Plasminogen activator inhibitor-1 (PAI-1) is significantly upregulated during inflammatory responses, and elevated PAI-1 levels are associated with poor prognosis in various diseases. However, the precise mechanism through which PAI-1 exacerbates inflammation remains unclear. In the present study, we have investigated the role of PAI-1 in inflammation using a mouse model of skeletal muscle injury. We found that CCR2⁺Ly6C⁺ inflammatory macrophages infiltrated the injured tissues and produced substantial amounts of PAI-1. Notably, PAI-1 deficiency specifically in these macrophages resulted in attenuated inflammation and accelerated tissue repair despite the continued presence of PAI-1 in body fluids, indicating a local macrophage-driven effect.

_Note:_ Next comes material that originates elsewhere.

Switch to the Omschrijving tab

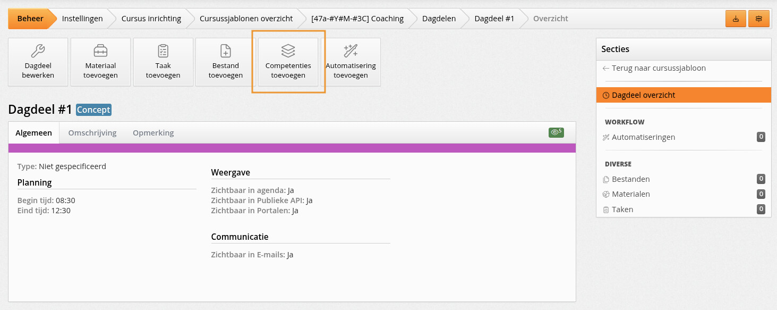tap(92, 133)
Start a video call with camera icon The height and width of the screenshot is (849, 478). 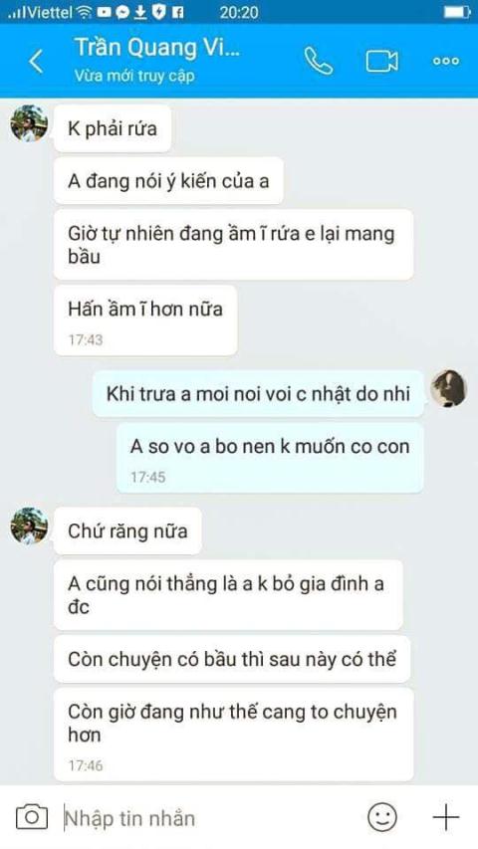tap(381, 61)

Low-density lipoprotein receptor-related protein-1 (LRP-1), expressed on macrophages, is a common receptor for both PAI-1 and calreticulin (CRT). CRT is exposed on the surface of dying cells and functions as an "eat me" signal recognized by macrophages via LRP-1. We found that PAI-1 binds to LRP-1 with higher affinity than that to CRT, thereby competitively inhibiting CRT recognition and suppressing efferocytosis, the process by which macrophages clear dead cells, ultimately leading to prolonged inflammation. Importantly, administration of a PAI-1 Inhibitor, TM5614, restored efferocytosis and significantly improved tissue regeneration. These findings therefore reveal that PAI-1 produced by infiltrating inflammatory macrophages contributes to sustained inflammation by blocking efferocytosis, and that PAI-1 is a promising therapeutic target for the treatment of inflammatory diseases. Dead cells expose an "eat-me" signal molecule CRT, which is recognized by the LRP-1 receptor on macrophages, leading to their phagocytosis through a process known as efferocytosis. However, PAI-1, secreted by infiltrating CCR2⁺Ly6c⁺ macrophages, impairs tissue regeneration after injury by inhibiting efferocytosis through competitive binding to LRP-1, thereby prolonging inflammation.